Now that we have some information about two different distributions of ransomware amounts, we can use them to estimate something called a loss exceedance curve. This is a visualization tool to look at the “tail risk” of an event and is often used in quantitative risk analysis and insurance modeling to communicate the probability of losses exceeding some amount. An exceedance plot will show the probability on one axis and a loss amount (or in our case ransomware amount) on the other axis. If this is a new concept, searching on terms like “loss exceedance curve” or “exceedance probability” will give you way more information than we are able to provide here. Just know that this plot often helps in the decision process because it sets up a discussion around probability and the extreme events.

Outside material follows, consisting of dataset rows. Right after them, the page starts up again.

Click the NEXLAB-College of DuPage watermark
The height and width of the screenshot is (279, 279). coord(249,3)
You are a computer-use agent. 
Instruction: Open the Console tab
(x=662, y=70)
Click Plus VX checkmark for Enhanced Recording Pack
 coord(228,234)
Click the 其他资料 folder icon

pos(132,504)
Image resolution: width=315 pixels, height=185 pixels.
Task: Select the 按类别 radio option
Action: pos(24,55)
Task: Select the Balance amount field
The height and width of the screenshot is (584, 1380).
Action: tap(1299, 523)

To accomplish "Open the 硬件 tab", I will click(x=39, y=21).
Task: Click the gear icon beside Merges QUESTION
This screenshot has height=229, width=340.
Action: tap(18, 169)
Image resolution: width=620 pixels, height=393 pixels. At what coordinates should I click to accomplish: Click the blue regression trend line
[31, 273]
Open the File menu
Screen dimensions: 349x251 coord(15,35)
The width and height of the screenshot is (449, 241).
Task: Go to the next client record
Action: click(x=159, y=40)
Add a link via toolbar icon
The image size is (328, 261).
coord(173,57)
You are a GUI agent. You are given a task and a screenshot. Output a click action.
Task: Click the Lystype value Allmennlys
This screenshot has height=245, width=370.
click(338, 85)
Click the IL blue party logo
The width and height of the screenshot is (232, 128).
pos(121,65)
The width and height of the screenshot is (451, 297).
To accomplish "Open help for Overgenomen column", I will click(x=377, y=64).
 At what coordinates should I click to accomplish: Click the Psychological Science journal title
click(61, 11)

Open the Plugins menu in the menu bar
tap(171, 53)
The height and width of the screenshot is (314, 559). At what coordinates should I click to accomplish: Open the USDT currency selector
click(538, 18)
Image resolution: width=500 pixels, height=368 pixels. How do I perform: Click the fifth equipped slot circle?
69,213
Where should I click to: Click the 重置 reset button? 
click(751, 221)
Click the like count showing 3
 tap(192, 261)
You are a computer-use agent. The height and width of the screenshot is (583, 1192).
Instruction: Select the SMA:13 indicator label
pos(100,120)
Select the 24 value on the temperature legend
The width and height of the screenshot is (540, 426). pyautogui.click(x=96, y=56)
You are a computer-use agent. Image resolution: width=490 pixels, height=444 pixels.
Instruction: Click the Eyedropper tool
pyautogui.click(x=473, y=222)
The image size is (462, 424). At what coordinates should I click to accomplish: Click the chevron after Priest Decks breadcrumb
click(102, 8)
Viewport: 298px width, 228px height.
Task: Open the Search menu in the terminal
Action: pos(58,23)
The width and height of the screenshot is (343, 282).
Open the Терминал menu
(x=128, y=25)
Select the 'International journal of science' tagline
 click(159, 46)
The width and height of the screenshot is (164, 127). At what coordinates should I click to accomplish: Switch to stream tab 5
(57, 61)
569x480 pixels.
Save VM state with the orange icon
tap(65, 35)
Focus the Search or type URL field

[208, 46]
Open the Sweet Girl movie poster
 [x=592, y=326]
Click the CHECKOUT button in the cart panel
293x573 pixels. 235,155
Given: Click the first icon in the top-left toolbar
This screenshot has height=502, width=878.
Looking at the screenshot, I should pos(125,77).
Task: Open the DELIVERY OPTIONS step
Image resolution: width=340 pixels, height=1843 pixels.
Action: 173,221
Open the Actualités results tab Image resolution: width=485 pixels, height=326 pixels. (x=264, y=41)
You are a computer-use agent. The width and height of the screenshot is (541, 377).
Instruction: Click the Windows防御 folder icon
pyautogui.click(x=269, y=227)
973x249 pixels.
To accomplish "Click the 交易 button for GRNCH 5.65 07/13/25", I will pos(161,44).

Keep in mind that this chart is useful for a single ransomware event and doesn’t factor in the prevalence of ransomware events. Once a victim experiences a ransomware event, this chart attempts to capture the expected ransom amounts. Now let’s walk through a couple of examples in reading this chart. According to Datto, there is a 50% chance the the ransomware amount will exceed $1000 (plus or minus the shaded region), but the data from Malwarebytes puts that at a 50% chance of exceeding about $2000 (note, the x-axis is on a log scale). If we want to look at a 1 in 10 event (10%), Datto’s study estimates just under $6,000, but Malwarebytes says there is a 10% chance of exceeding $25,000 in ransomware demands. Unfortunately, neither study is very forthcoming in their methodology, so it’s hard to say if one is more trustworthy than the other. But anecdotally, the ransomware events tends to push me towards trusting the numbers from Malwarebytes more than Datto’s numbers.
Bringing it home
Finally, and we didn’t touch on this at all, but the ransomware amounts are just one of many possible losses during a ransomware attack. The encryption of data undoubtedly means availability of your systems will be affected and then you’ve got productivity loss, opportunity costs, recovery costs and other ways the event can impact the business. But most of those losses would be common to availability events like DDoS, power outages, hardware failure, etc. and so we leave that as a topic for future research.
 We factored in the response rate from each country with the estimated proportion of respondents affected by ransomware. Then worked backwards from the percentages in each country chart to estimate the count in each country for each category and calculated a 95% confidence interval (with Wilson’s score interval).